Copy out exactly the stretch of the listing below that begins at the line containing "Don't show this again (279, 1364)" and ends at the line containing "plan​ ​ (147, 294)", and copy nothing outside it.

[Start of Attachment]

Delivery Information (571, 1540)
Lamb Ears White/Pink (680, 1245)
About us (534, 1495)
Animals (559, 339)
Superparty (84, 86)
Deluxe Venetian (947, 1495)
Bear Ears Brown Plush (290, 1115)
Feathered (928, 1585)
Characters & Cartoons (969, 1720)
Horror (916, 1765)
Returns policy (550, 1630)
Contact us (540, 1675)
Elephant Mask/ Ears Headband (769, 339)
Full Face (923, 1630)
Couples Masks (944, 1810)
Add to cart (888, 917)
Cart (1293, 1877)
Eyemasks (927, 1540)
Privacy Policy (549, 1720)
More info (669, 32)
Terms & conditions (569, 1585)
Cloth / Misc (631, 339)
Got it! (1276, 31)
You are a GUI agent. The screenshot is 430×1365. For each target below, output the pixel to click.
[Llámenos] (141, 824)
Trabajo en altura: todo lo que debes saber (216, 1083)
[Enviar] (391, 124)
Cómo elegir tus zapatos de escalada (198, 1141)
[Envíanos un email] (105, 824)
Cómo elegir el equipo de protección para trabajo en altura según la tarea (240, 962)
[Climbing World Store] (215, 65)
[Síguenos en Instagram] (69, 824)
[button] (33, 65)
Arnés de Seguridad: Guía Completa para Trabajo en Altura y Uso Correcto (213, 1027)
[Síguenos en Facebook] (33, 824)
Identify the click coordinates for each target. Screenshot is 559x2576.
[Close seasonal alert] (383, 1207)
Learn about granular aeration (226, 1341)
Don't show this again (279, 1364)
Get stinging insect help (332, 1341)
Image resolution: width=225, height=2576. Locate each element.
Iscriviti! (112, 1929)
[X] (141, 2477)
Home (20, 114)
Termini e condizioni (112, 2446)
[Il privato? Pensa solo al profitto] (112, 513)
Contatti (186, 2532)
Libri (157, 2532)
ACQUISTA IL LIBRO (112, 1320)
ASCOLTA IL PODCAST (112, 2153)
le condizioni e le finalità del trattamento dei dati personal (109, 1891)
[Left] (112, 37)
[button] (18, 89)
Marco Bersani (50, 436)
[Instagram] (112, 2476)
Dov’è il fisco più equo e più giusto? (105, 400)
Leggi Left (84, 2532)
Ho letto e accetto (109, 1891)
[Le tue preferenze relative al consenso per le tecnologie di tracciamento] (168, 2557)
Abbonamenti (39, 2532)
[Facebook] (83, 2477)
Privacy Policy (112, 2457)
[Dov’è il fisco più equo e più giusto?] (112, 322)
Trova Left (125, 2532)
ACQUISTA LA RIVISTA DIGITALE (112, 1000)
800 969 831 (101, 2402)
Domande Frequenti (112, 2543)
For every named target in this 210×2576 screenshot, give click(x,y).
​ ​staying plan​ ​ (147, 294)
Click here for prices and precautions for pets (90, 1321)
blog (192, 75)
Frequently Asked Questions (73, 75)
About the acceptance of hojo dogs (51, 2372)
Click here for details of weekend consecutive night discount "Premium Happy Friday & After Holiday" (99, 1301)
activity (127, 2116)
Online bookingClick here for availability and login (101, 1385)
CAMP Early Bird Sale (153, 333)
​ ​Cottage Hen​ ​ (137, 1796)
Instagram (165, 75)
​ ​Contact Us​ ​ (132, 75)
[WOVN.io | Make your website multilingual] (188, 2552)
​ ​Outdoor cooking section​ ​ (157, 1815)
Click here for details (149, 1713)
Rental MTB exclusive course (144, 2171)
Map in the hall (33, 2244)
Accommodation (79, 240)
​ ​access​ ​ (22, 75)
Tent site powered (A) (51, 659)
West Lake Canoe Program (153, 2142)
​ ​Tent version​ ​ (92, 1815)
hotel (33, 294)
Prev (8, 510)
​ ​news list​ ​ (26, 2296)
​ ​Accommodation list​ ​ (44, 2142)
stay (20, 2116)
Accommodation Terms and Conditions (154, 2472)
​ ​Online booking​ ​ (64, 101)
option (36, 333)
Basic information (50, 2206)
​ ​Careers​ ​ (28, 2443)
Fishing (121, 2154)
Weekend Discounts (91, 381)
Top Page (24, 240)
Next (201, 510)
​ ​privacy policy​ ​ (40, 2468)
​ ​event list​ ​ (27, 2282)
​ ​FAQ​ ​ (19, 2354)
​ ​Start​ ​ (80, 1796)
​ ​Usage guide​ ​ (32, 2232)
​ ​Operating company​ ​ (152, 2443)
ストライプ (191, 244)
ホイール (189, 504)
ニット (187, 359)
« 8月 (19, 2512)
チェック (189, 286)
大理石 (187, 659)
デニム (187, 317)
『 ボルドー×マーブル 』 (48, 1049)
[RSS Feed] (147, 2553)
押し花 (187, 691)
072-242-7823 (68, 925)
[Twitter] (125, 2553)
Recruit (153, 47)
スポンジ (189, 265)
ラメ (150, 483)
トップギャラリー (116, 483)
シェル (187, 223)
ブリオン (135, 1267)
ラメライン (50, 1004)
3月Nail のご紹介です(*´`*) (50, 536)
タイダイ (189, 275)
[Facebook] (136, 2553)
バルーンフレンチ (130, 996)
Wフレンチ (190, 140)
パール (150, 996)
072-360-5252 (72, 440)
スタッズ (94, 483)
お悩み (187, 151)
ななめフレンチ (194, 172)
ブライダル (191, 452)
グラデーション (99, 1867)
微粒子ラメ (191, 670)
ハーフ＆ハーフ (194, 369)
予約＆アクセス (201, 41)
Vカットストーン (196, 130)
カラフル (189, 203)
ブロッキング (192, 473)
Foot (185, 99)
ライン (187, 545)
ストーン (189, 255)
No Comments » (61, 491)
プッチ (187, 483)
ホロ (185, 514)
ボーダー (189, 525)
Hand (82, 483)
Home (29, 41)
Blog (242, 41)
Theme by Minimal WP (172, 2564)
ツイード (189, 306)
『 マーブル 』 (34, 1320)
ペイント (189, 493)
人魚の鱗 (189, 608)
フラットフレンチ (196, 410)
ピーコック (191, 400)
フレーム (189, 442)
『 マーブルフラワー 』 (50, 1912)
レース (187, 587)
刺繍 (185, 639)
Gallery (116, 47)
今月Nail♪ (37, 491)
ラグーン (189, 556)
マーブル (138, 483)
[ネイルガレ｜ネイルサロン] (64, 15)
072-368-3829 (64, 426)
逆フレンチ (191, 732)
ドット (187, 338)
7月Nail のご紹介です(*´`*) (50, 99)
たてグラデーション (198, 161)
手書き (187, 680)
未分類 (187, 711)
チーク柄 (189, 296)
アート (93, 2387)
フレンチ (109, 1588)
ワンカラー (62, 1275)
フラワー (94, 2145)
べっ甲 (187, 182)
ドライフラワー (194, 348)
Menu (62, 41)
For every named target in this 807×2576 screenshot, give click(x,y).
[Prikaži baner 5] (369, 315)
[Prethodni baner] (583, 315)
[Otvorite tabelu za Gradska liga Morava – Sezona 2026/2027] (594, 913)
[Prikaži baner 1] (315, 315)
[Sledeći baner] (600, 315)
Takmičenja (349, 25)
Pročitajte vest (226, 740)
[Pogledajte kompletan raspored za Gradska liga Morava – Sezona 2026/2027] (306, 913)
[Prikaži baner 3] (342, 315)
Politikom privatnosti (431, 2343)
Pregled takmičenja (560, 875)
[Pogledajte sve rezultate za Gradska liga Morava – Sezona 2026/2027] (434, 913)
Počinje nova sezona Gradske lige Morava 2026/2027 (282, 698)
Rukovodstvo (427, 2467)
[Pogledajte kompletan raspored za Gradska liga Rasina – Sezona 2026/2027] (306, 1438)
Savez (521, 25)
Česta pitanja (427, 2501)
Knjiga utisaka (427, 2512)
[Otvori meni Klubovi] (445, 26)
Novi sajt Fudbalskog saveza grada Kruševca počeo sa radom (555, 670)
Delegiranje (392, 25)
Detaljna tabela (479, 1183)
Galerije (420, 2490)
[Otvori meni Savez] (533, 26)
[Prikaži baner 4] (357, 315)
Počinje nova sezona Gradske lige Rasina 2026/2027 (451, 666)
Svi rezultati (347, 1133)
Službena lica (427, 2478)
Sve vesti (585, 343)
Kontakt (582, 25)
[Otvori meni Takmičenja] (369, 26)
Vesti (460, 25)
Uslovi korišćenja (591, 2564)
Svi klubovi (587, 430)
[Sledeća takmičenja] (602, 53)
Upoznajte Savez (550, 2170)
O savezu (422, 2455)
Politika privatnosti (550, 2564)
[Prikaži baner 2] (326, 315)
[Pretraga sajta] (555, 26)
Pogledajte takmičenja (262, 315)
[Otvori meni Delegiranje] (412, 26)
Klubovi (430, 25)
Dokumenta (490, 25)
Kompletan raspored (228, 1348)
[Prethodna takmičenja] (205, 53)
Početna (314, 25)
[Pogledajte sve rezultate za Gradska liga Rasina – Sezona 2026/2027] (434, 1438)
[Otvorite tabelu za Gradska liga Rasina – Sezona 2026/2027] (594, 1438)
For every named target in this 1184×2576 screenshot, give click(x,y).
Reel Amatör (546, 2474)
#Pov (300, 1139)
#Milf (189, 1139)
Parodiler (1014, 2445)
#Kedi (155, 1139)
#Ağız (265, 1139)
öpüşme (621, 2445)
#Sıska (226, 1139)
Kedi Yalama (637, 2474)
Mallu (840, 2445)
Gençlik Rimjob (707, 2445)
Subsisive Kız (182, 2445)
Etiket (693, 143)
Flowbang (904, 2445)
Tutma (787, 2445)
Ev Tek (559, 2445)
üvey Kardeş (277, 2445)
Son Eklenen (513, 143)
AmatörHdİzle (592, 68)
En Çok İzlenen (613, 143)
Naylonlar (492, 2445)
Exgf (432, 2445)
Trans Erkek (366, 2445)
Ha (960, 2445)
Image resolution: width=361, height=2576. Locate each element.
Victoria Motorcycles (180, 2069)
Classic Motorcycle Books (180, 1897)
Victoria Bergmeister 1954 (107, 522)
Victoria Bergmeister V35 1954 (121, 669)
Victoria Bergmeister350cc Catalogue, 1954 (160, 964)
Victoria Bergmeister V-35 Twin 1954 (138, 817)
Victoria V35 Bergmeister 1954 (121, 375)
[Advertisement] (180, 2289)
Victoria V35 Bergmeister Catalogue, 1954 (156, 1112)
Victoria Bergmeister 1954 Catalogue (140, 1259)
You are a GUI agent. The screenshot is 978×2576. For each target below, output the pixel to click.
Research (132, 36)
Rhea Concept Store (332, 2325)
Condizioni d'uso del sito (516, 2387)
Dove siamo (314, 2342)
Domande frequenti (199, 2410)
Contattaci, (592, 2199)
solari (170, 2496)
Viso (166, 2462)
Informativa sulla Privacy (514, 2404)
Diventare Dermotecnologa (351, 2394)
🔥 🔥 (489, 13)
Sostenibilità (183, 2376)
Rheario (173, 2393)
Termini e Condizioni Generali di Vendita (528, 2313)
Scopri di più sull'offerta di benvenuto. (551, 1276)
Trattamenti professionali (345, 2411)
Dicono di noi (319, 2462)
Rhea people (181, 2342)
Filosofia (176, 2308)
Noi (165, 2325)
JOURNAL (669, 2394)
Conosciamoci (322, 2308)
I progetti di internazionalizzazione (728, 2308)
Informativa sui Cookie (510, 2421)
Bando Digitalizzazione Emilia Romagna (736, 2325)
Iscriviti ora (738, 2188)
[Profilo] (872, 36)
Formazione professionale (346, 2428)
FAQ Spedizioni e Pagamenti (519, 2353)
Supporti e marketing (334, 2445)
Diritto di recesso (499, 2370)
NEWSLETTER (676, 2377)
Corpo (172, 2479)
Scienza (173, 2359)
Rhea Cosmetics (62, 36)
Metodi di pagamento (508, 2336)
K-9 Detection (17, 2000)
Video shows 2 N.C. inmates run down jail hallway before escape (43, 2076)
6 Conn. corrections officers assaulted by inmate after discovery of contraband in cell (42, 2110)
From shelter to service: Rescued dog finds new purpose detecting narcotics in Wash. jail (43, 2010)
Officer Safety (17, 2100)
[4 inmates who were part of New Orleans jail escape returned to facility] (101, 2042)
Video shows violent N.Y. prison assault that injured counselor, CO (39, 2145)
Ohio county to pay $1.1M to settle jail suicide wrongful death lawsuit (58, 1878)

[End of Attachment]

## [TASK OUTPUT]
Don't show this again (279, 1364)
Get stinging insect help (332, 1341)
Image resolution: width=225, height=2576. Locate each element.
Iscriviti! (112, 1929)
[X] (141, 2477)
Home (20, 114)
Termini e condizioni (112, 2446)
[Il privato? Pensa solo al profitto] (112, 513)
Contatti (186, 2532)
Libri (157, 2532)
ACQUISTA IL LIBRO (112, 1320)
ASCOLTA IL PODCAST (112, 2153)
le condizioni e le finalità del trattamento dei dati personal (109, 1891)
[Left] (112, 37)
[button] (18, 89)
Marco Bersani (50, 436)
[Instagram] (112, 2476)
Dov’è il fisco più equo e più giusto? (105, 400)
Leggi Left (84, 2532)
Ho letto e accetto (109, 1891)
[Le tue preferenze relative al consenso per le tecnologie di tracciamento] (168, 2557)
Abbonamenti (39, 2532)
[Facebook] (83, 2477)
Privacy Policy (112, 2457)
[Dov’è il fisco più equo e più giusto?] (112, 322)
Trova Left (125, 2532)
ACQUISTA LA RIVISTA DIGITALE (112, 1000)
800 969 831 (101, 2402)
Domande Frequenti (112, 2543)
For every named target in this 210×2576 screenshot, give click(x,y).
​ ​staying plan​ ​ (147, 294)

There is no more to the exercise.